[The problem]:
If a line appears in the data below, it must appear in your answer exactly as given.

(Collected data entries)

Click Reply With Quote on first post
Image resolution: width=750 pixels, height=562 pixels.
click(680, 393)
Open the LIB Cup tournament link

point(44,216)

[Solution to this problem]:
Click Reply With Quote on first post
Image resolution: width=750 pixels, height=562 pixels.
click(680, 393)
Open the LIB Cup tournament link

point(44,216)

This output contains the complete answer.